About a month ago I wrote on a government database aimed at naming and shaming those companies which refused to pay out industrial tribunal claims.
Unfortunately you had to know the name of either party involved to carry out a search and each seach costs you £8 and if you wanted bulk access (as credit reference agencies do) you would have to pay even more and there were restrictions on how the data could be used and, and, and.... basically this was a useless effort at naming and shaming.
So I put a Freedom of Information request in to the Ministry if Justice asking for a copy of the database.
Today I got a response (over the 20 working day limit but we'll let that pass).
My request was refused under section 21 which says that you don't have to give out the info if it is already easily accessible. Interestingly, Section 21 doesn't have a public interest defence.
I've asked for a review of their refusal arguing that the information isn't freely accessible.
There were, at the last count, 161 companies on the database.
With a fee of £8 a search it would cost me £1,288 to discover all their
details. This is more than the MoJ could reasonably be asked to spend complying
with a FOI request.
The Information Commissioner has already ruled that, while
charging for access does not in itself mean information is inaccessible,
excessive fees do constitute a barrier. See this ruling which has gone to appeal
and in particular paragraph 35 (thank you FOI News for this).
I would argue that exactly the same situation applies here
where it would cost me an excessive amount to obtain the information requested
and more than guidelines say the MoJ should spend complying with FOI requests.
Further, the database can only be search once you have a
name of either party involved. Therefore access is only open to those with
prior information and obtaining that would likely require extra cost.
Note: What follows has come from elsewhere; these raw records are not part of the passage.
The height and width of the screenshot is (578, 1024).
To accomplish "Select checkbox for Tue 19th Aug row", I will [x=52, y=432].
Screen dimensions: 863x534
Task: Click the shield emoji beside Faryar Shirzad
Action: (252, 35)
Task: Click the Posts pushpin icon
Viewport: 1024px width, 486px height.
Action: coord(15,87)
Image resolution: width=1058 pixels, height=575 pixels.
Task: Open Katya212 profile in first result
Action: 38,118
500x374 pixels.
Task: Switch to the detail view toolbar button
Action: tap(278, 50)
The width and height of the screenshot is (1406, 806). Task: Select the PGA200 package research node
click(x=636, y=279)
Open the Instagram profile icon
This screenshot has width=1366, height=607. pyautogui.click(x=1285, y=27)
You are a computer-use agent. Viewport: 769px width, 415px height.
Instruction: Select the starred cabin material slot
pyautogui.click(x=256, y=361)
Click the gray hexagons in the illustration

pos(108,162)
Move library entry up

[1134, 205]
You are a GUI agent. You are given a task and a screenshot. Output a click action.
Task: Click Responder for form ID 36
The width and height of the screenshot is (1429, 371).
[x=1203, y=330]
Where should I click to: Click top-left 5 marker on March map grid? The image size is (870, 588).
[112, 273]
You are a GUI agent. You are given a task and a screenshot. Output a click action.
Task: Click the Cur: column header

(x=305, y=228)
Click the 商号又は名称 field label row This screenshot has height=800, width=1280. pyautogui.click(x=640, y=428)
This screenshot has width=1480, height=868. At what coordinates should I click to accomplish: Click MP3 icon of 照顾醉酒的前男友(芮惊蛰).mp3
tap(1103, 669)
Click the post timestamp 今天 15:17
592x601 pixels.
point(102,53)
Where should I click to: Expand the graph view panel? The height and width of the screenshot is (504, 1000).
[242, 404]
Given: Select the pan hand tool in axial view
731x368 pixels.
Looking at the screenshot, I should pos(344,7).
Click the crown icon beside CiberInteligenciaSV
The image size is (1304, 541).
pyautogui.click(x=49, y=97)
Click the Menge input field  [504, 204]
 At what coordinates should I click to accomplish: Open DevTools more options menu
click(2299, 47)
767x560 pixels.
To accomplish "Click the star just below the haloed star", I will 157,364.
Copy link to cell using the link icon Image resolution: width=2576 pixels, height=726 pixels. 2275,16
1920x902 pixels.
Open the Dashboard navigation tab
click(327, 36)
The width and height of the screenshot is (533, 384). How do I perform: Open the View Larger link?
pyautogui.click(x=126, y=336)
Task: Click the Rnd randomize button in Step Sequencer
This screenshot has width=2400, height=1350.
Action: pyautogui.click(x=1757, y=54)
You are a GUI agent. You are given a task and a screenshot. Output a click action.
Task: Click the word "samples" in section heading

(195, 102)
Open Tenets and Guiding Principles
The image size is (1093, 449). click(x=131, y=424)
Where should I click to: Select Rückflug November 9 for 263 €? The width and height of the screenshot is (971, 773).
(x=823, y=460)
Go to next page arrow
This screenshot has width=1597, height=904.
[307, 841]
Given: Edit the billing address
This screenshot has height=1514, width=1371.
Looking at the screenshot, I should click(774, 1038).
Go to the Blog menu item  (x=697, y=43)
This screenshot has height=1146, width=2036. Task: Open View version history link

The
average user cannot freely access this database, even if it was free, because
they would have no information to input to start the search.
The database itself is so constructed to be inaccessible
unless you can pay a large sum of money and have a name as a starting point.
This set up and the refusal to release the information, I would suggest,
frustrates a primary reason for why the database was established in the first
place.
Well, we'll see how my appeal fares, but it is annoying at a very basic level that government data, collected and maintained on our behalf, isn't made more easily available. Anyhow I thought that justice must not only be done, but seen to be done.
It would take five minutes to copy that database and send me a spreadsheet and that would sort it out. Or am I being naive?